THE EXERCISE – Reproduce the material below, starting with the line that contains "Task: Click the Need help link" and going on through the line that contains "the 9.23K req/s". Omit the pictures from your answer.

INFORMATION SHOWN –
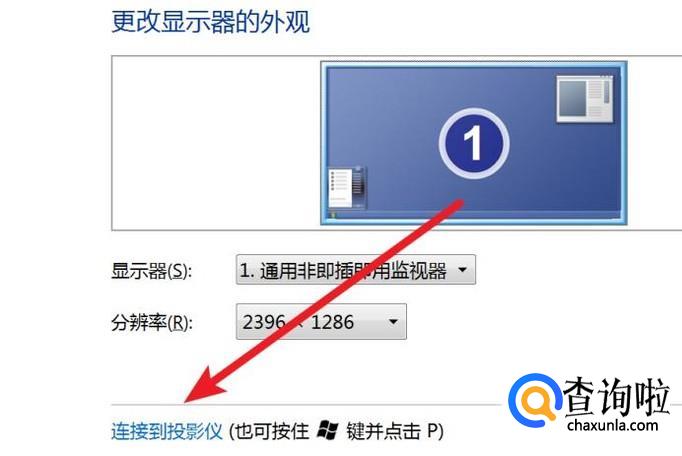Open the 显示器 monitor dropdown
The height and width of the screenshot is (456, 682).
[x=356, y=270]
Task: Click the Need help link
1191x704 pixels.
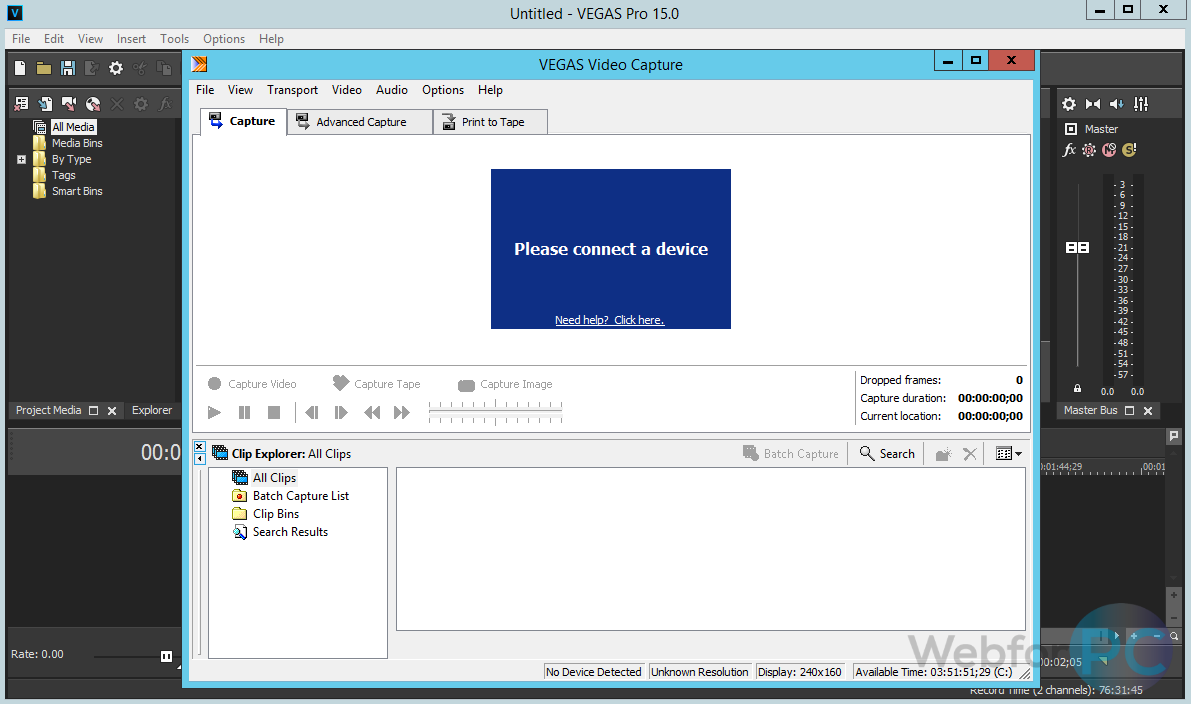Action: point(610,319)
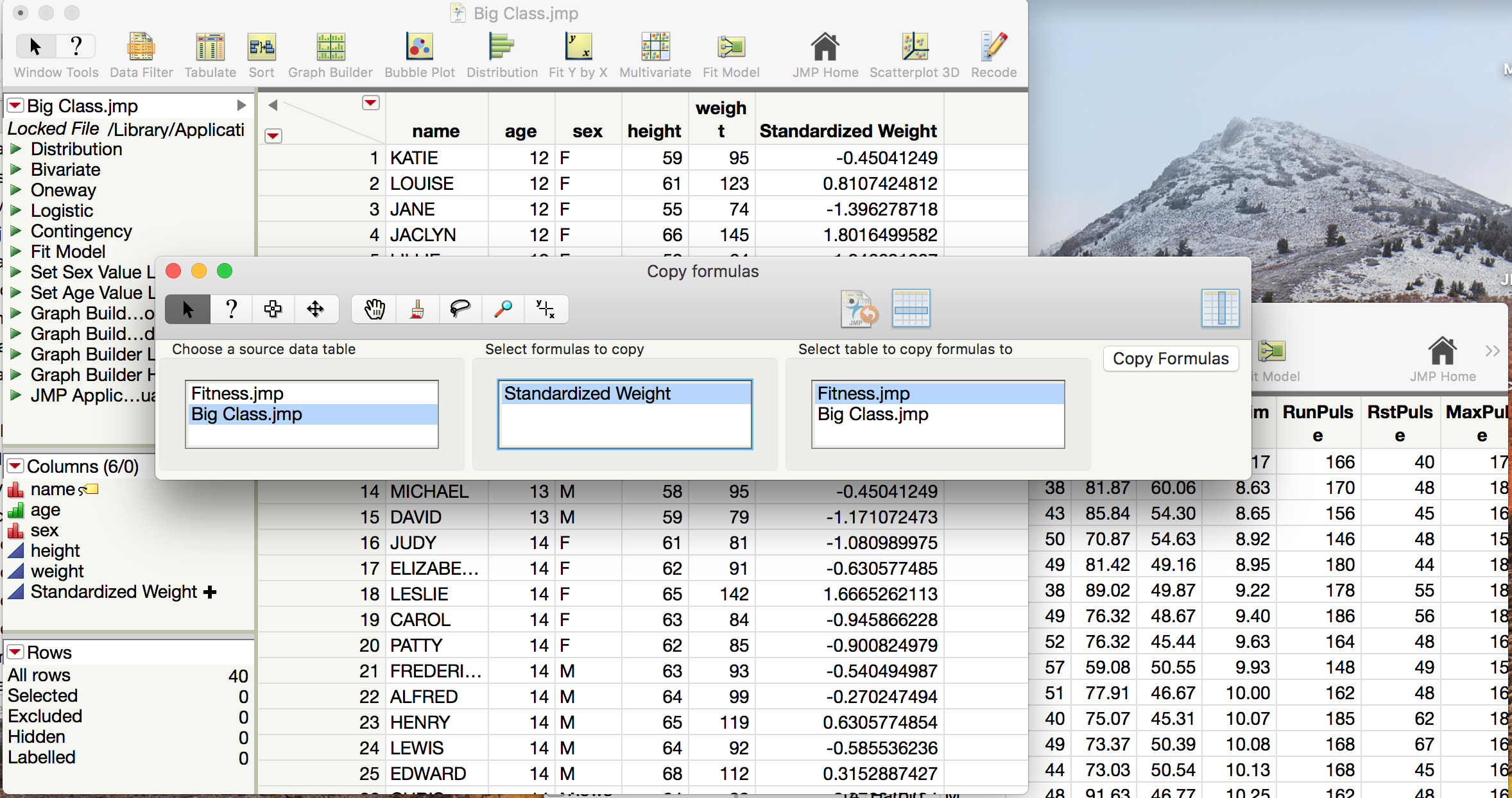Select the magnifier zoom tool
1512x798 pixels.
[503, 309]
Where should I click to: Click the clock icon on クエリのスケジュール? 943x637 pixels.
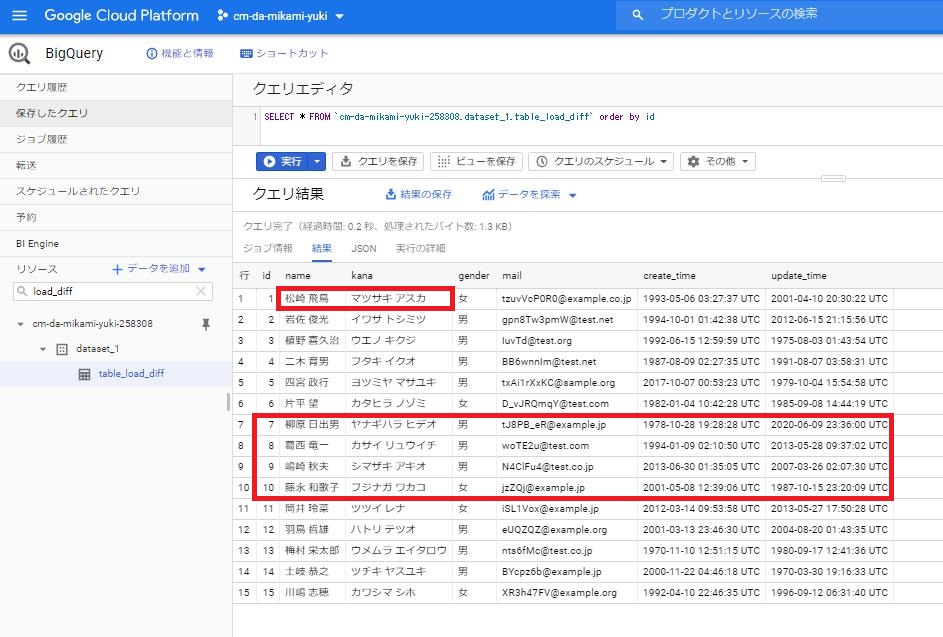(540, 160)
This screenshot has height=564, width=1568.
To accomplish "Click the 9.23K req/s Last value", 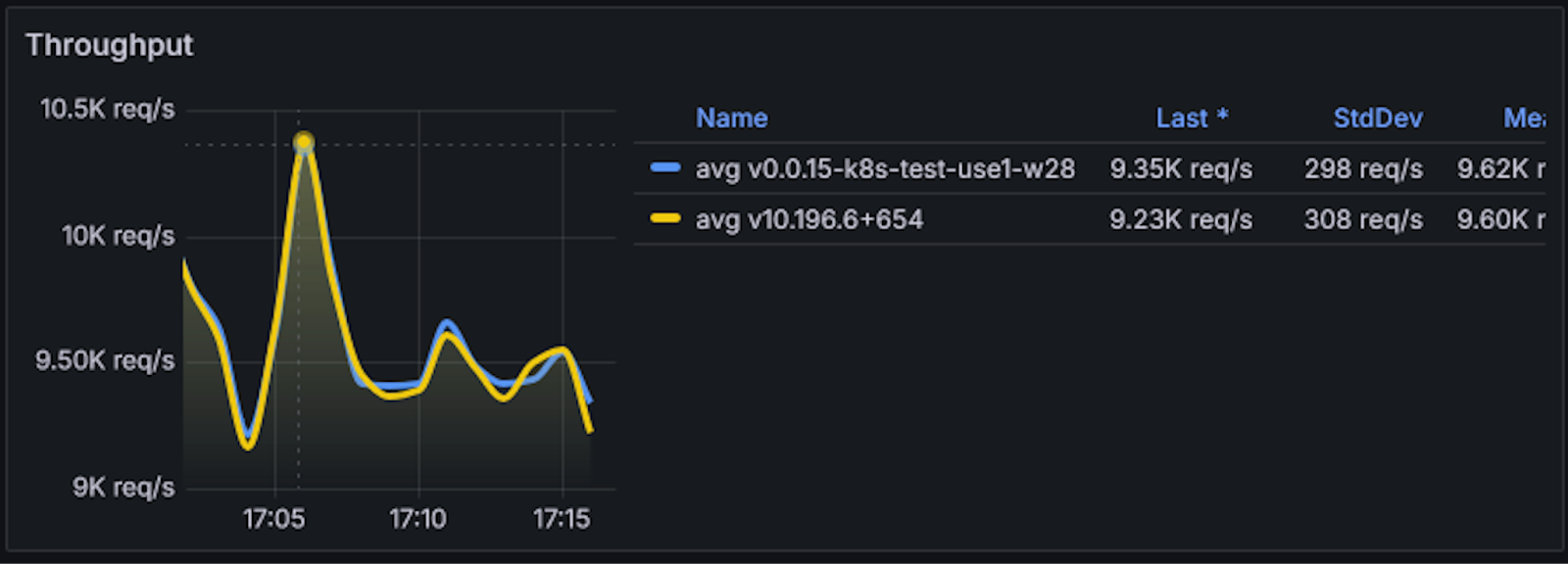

* * *

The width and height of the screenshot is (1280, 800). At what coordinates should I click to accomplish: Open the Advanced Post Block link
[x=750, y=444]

CORRECT RESULT –
Task: Click the Need help link
1191x704 pixels.
Action: point(610,319)
Select the magnifier zoom tool
1512x798 pixels.
[503, 309]
Where should I click to: Click the clock icon on クエリのスケジュール? 943x637 pixels.
(540, 160)
This screenshot has height=564, width=1568.
To accomplish "Click the 9.23K req/s Last value", 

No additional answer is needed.